ABOUT THIS TASK
The word "will" marks the lines to report; pull each of them from the listing.

DATA FOR ANALYSIS
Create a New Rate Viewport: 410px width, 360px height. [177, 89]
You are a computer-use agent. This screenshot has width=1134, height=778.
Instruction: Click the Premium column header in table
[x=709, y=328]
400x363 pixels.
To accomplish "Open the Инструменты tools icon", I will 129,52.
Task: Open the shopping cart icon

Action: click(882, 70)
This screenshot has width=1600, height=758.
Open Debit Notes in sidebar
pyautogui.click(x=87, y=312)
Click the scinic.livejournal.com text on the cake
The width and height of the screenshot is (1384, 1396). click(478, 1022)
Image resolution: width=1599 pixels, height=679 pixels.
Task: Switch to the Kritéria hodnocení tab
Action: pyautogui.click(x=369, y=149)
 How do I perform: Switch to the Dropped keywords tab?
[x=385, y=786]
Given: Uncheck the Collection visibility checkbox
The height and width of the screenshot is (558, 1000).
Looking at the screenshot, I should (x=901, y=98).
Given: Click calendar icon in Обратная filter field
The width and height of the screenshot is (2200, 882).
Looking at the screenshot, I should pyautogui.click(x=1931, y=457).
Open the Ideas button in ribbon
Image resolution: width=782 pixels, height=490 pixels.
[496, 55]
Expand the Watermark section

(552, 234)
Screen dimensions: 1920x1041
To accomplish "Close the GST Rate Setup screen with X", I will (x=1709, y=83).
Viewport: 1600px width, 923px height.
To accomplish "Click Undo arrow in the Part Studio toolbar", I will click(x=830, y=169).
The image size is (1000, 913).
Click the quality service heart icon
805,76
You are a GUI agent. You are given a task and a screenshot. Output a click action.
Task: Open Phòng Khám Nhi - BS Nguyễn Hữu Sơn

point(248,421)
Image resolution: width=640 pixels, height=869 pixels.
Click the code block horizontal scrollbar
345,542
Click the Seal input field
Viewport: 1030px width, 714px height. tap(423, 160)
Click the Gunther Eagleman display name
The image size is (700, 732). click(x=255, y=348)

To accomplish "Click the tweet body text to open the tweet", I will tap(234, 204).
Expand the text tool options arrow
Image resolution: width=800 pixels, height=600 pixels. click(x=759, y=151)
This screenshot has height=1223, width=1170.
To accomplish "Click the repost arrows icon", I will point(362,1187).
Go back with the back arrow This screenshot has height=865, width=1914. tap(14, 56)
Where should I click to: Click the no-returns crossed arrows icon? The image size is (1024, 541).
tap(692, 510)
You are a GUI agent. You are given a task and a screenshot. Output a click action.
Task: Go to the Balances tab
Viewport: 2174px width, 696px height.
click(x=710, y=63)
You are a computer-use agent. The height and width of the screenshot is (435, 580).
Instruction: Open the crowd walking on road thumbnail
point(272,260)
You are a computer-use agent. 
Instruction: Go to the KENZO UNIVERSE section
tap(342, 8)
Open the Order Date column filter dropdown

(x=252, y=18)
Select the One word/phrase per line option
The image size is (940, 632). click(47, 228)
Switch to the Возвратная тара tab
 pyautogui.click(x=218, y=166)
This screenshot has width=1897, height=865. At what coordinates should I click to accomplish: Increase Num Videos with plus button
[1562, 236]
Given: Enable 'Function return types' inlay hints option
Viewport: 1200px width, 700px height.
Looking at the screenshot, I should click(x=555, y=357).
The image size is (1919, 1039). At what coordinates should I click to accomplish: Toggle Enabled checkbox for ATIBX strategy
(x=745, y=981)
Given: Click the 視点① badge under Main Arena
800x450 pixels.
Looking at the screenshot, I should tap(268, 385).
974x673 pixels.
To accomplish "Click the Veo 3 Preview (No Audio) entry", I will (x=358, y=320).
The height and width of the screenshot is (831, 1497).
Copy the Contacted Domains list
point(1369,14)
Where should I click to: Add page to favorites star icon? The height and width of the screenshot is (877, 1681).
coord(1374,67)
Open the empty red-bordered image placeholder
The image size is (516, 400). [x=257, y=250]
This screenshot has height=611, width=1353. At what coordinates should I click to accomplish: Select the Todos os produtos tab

SOLUTION TO THIS EXERCISE
To accomplish "Open the Инструменты tools icon", I will 129,52.
To accomplish "Close the GST Rate Setup screen with X", I will (x=1709, y=83).
To accomplish "Click Undo arrow in the Part Studio toolbar", I will click(x=830, y=169).
To accomplish "Click the tweet body text to open the tweet", I will tap(234, 204).
To accomplish "Click the repost arrows icon", I will point(362,1187).
To accomplish "Click the Veo 3 Preview (No Audio) entry", I will (x=358, y=320).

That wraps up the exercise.